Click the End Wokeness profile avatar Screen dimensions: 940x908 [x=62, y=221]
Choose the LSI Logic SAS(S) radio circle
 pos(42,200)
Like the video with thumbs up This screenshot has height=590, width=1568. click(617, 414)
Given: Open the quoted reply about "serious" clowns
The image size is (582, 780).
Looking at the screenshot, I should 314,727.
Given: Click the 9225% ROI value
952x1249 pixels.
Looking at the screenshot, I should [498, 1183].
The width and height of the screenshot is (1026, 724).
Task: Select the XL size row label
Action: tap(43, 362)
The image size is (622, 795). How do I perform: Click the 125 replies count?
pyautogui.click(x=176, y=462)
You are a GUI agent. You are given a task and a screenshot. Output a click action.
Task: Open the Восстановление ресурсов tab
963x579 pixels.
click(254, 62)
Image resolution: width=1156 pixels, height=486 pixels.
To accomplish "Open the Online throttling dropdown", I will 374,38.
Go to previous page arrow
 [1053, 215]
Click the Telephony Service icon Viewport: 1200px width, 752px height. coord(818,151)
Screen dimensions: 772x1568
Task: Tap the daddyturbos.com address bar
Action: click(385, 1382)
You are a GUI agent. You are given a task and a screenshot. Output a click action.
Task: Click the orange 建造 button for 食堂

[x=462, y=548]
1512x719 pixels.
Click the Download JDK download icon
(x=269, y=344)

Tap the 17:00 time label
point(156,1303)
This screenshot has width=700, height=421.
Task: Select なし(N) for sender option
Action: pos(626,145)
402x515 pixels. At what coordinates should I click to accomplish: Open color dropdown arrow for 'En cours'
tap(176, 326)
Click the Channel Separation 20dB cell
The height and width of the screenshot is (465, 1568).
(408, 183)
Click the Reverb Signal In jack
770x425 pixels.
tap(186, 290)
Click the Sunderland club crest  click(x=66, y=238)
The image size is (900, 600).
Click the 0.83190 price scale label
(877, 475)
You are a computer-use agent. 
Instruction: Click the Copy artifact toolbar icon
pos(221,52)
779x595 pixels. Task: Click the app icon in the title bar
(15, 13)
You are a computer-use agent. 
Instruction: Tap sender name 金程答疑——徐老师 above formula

> _TASK ITEM_
Your answer must be the lines from the first line of the records through the line containing "Click the Channel Separation 20dB cell", copied exactly.

> _OUTPUT BELOW_
Click the End Wokeness profile avatar Screen dimensions: 940x908 [x=62, y=221]
Choose the LSI Logic SAS(S) radio circle
 pos(42,200)
Like the video with thumbs up This screenshot has height=590, width=1568. click(617, 414)
Given: Open the quoted reply about "serious" clowns
The image size is (582, 780).
Looking at the screenshot, I should 314,727.
Given: Click the 9225% ROI value
952x1249 pixels.
Looking at the screenshot, I should [498, 1183].
The width and height of the screenshot is (1026, 724).
Task: Select the XL size row label
Action: tap(43, 362)
The image size is (622, 795). How do I perform: Click the 125 replies count?
pyautogui.click(x=176, y=462)
You are a GUI agent. You are given a task and a screenshot. Output a click action.
Task: Open the Восстановление ресурсов tab
963x579 pixels.
click(254, 62)
Image resolution: width=1156 pixels, height=486 pixels.
To accomplish "Open the Online throttling dropdown", I will 374,38.
Go to previous page arrow
 [1053, 215]
Click the Telephony Service icon Viewport: 1200px width, 752px height. coord(818,151)
Screen dimensions: 772x1568
Task: Tap the daddyturbos.com address bar
Action: click(385, 1382)
You are a GUI agent. You are given a task and a screenshot. Output a click action.
Task: Click the orange 建造 button for 食堂

[x=462, y=548]
1512x719 pixels.
Click the Download JDK download icon
(x=269, y=344)

Tap the 17:00 time label
point(156,1303)
This screenshot has width=700, height=421.
Task: Select なし(N) for sender option
Action: pos(626,145)
402x515 pixels. At what coordinates should I click to accomplish: Open color dropdown arrow for 'En cours'
tap(176, 326)
Click the Channel Separation 20dB cell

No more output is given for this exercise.